Objetivo do exercício :: Reescreva todo o material abaixo como uma tabela Markdown de duas colunas, Nº e Conteúdo, com o número de cada linha e o texto correspondente. Omita as linhas em branco.

Dados fornecidos ::
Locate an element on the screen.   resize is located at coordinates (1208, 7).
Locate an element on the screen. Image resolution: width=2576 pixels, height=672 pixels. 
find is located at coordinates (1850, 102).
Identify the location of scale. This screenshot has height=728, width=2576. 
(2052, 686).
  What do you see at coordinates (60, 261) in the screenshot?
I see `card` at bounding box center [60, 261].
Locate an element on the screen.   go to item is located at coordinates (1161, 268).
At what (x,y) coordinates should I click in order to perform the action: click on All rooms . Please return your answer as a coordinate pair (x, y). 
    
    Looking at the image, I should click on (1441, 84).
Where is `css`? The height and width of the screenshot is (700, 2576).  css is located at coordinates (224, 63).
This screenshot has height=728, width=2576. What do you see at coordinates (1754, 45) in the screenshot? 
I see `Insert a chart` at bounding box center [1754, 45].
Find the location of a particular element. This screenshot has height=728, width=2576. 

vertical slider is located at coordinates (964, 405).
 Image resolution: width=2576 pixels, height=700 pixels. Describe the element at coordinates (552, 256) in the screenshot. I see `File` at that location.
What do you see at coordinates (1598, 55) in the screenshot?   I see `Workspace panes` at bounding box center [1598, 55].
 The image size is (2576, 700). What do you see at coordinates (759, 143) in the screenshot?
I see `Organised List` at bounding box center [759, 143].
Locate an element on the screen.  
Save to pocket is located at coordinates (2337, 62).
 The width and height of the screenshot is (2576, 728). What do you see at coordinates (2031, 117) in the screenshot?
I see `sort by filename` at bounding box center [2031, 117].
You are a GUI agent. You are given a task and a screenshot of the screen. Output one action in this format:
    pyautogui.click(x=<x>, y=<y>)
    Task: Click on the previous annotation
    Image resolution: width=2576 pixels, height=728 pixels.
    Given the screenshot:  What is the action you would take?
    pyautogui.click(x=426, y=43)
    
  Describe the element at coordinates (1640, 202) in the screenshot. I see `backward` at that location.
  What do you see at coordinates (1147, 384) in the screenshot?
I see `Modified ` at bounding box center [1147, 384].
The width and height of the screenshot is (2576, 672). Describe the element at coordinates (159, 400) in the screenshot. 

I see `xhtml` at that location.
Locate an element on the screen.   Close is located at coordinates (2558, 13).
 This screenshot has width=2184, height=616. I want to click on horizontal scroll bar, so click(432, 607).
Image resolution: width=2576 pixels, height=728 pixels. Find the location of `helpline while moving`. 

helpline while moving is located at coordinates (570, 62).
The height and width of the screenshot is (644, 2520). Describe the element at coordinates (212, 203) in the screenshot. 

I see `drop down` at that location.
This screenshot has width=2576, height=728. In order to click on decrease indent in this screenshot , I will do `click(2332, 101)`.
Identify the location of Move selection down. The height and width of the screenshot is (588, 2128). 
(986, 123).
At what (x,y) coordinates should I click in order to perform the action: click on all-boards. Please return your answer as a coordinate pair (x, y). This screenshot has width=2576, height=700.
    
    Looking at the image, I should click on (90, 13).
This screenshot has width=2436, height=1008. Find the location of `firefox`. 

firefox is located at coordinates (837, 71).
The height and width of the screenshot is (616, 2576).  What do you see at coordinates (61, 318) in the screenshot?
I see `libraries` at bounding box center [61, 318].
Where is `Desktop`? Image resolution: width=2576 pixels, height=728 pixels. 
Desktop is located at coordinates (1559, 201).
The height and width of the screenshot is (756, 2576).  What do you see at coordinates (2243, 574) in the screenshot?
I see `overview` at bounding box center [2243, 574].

Resultado ::
| Nº | Conteúdo |
|---|---|
| 1 | Locate an element on the screen.   resize is located at coordinates (1208, 7). |
| 2 | Locate an element on the screen. Image resolution: width=2576 pixels, height=672 pixels.  |
| 3 | find is located at coordinates (1850, 102). |
| 4 | Identify the location of scale. This screenshot has height=728, width=2576.  |
| 5 | (2052, 686). |
| 6 |   What do you see at coordinates (60, 261) in the screenshot? |
| 7 | I see `card` at bounding box center [60, 261]. |
| 8 | Locate an element on the screen.   go to item is located at coordinates (1161, 268). |
| 9 | At what (x,y) coordinates should I click in order to perform the action: click on All rooms . Please return your answer as a coordinate pair (x, y).  |
| 10 |     Looking at the image, I should click on (1441, 84). |
| 11 | Where is `css`? The height and width of the screenshot is (700, 2576).  css is located at coordinates (224, 63). |
| 12 | This screenshot has height=728, width=2576. What do you see at coordinates (1754, 45) in the screenshot?  |
| 13 | I see `Insert a chart` at bounding box center [1754, 45]. |
| 14 | Find the location of a particular element. This screenshot has height=728, width=2576.  |
| 15 | vertical slider is located at coordinates (964, 405). |
| 16 |  Image resolution: width=2576 pixels, height=700 pixels. Describe the element at coordinates (552, 256) in the screenshot. I see `File` at that location. |
| 17 | What do you see at coordinates (1598, 55) in the screenshot?   I see `Workspace panes` at bounding box center [1598, 55]. |
| 18 |  The image size is (2576, 700). What do you see at coordinates (759, 143) in the screenshot? |
| 19 | I see `Organised List` at bounding box center [759, 143]. |
| 20 | Locate an element on the screen.   |
| 21 | Save to pocket is located at coordinates (2337, 62). |
| 22 |  The width and height of the screenshot is (2576, 728). What do you see at coordinates (2031, 117) in the screenshot? |
| 23 | I see `sort by filename` at bounding box center [2031, 117]. |
| 24 | You are a GUI agent. You are given a task and a screenshot of the screen. Output one action in this format: |
| 25 |     pyautogui.click(x=<x>, y=<y>) |
| 26 |     Task: Click on the previous annotation |
| 27 |     Image resolution: width=2576 pixels, height=728 pixels. |
| 28 |     Given the screenshot:  What is the action you would take? |
| 29 |     pyautogui.click(x=426, y=43) |
| 30 |   Describe the element at coordinates (1640, 202) in the screenshot. I see `backward` at that location. |
| 31 |   What do you see at coordinates (1147, 384) in the screenshot? |
| 32 | I see `Modified ` at bounding box center [1147, 384]. |
| 33 | The width and height of the screenshot is (2576, 672). Describe the element at coordinates (159, 400) in the screenshot.  |
| 34 | I see `xhtml` at that location. |
| 35 | Locate an element on the screen.   Close is located at coordinates (2558, 13). |
| 36 |  This screenshot has width=2184, height=616. I want to click on horizontal scroll bar, so click(432, 607). |
| 37 | Image resolution: width=2576 pixels, height=728 pixels. Find the location of `helpline while moving`.  |
| 38 | helpline while moving is located at coordinates (570, 62). |
| 39 | The height and width of the screenshot is (644, 2520). Describe the element at coordinates (212, 203) in the screenshot.  |
| 40 | I see `drop down` at that location. |
| 41 | This screenshot has width=2576, height=728. In order to click on decrease indent in this screenshot , I will do `click(2332, 101)`. |
| 42 | Identify the location of Move selection down. The height and width of the screenshot is (588, 2128).  |
| 43 | (986, 123). |
| 44 | At what (x,y) coordinates should I click in order to perform the action: click on all-boards. Please return your answer as a coordinate pair (x, y). This screenshot has width=2576, height=700. |
| 45 |     Looking at the image, I should click on (90, 13). |
| 46 | This screenshot has width=2436, height=1008. Find the location of `firefox`.  |
| 47 | firefox is located at coordinates (837, 71). |
| 48 | The height and width of the screenshot is (616, 2576).  What do you see at coordinates (61, 318) in the screenshot? |
| 49 | I see `libraries` at bounding box center [61, 318]. |
| 50 | Where is `Desktop`? Image resolution: width=2576 pixels, height=728 pixels.  |
| 51 | Desktop is located at coordinates (1559, 201). |
| 52 | The height and width of the screenshot is (756, 2576).  What do you see at coordinates (2243, 574) in the screenshot? |
| 53 | I see `overview` at bounding box center [2243, 574]. |